The Village of Lewiston Board of Trustees will hold two public hearings on Wednesday, April 18. The first conversation concerns the tentative budget for fiscal year 2012-13, while the second involves application for capital project-related bond anticipation notes.

Tentative Budget

Following Monday's work session, copies of the work-in-progress budget were given to members of the media. Clerk Anne Welch said the figures would change, so the packet was almost moot. However, Mayor Terry Collesano said "most of the big items are taken care of," and, barring any additional changes, the board would try and keep the tax rate flat at $7.12 per $1,000 of assessed valuation.

"That's what we're working toward," he said.

Collesano noted the two biggest wildcards in the village budget are the Lewiston Police Department contract (now in negotiations with the Town of Lewiston), and union costs associated with the Department of Public Works.

Earlier on Monday, the state retirement fund, a program the village buys into, issued notice that fees for the next fiscal year had risen by about $10,000.

Capital Improvements

With regard to the bond anticipation notes, the board intends to apply for between $98,200 and about $103,000 to cover the costs of fixing new inflow and infiltration problems. The Village of Lewiston shares water services with the Town of Lewiston and the Town of Porter through the Town of Lewiston Water Pollution Control Center. Following a period of proper usage, the municipality sent between 13 percent and 18 percent more than its allotted portion to the WPCC in 2010 and 2011.

Village Engineer Richard San Giacomo briefed trustees on proposed capital improvement projects for 2012. Four of the five projects are designed to reduce both the level of unaccounted water and, ultimately, the amount spent on treatment.

"I think it's important we stay ahead of these problems," San Giacomo said. "If we ignore this again, I think we're going to have a problem."

San Giacomo worked closely with former trustee Mike Marra and the DPW in reducing the village's previous inflow and infiltration overages through a series of scopings and subsequent sewer line patches or replacements. Through their efforts, the village dropped below 100 percent usage.

But when that happened, subsequent inflow and infiltration repair efforts tapered off. Unfortunately, "You correct an area, then it moves to another area," San Giacomo said. "We found problem areas ... that weren't there before."

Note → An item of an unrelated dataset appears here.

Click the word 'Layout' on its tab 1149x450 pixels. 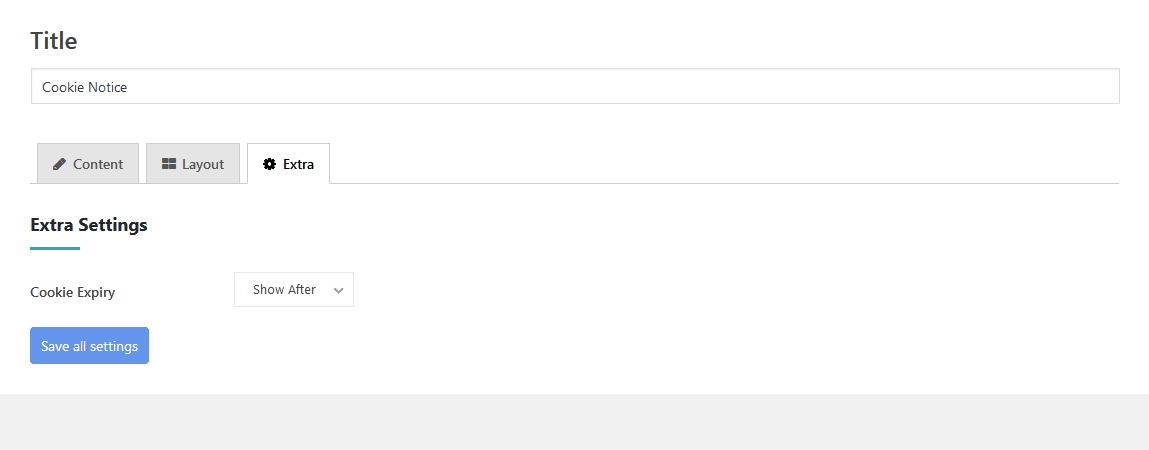(203, 164)
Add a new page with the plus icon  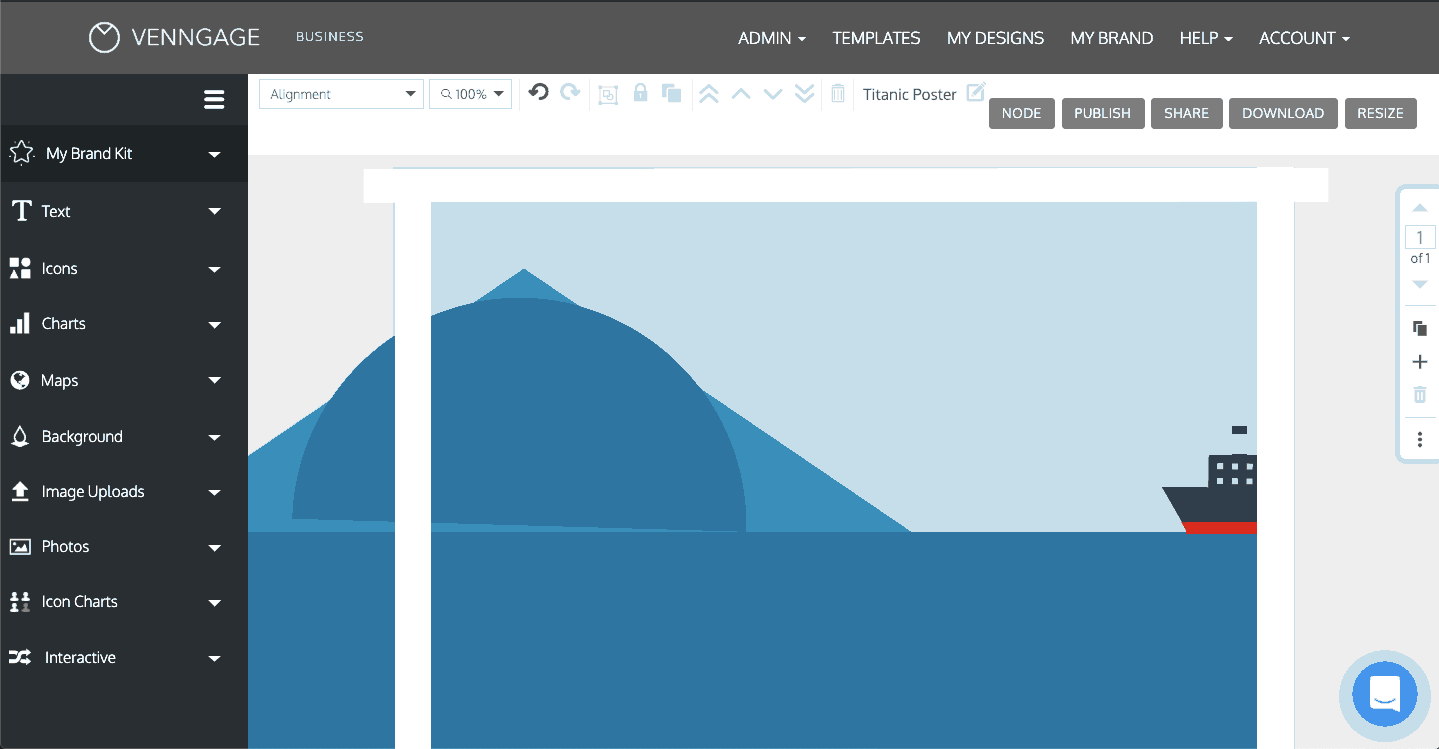[x=1419, y=362]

"Now we're back where we started," he said.

To lessen erroneous inflow and infiltration, San Giacomo recommended the installation of 1,200 linear feet of 12-inch storm sewer on North Fourth Street, from Oneida to Chicora (estimated cost: $13,700; work to be done by DPW); replacing 300 linear feet of 8-inch sanitary sewer on East Lane ($55,000; private contractor); locating and repairing sewer lateral on Mohawk Street near West Lane ($2,500; private contractor); and further analysis and TV inspection ($12,000; private contractor).

He also included one non-water-related project, which is the installation of parking spaces at Academy Park ($15,000; DPW).

Under the terms of the bond anticipation note, the village would borrow the full amount while initially only paying about $1,000 in annual interest fees.

Collesano said the repairs could save the village between $20,000 and $30,000 annually in water usage fees, thus allowing the village to pay off the bond.

San Giacomo agreed, and said, "I would hope in five years this would pay for itself."

"Each year we do I-and-I we save money," he added.

The capital improvement projects would count against the 2013-14 budget.

Board Thanks Al Soluri

Collesano and trustees thanked former Village of Lewiston Police Commissioner Al Soluri for his time serving the community. The board abolished the police commission at a joint meeting with the Town of Lewiston on March 26.

"The dedication that he put in ... was far from the norm," Collesano said.

The mayor credited Soluri with parking and traffic improvements at Artpark, as well as the push to reduce the concert crowd size.

"He succeeded at doing almost an impossible task," Collesano said. "If it weren't for Mr. Soluri, we wouldn't be in the position that we're in now.

"We are very much thankful for his service."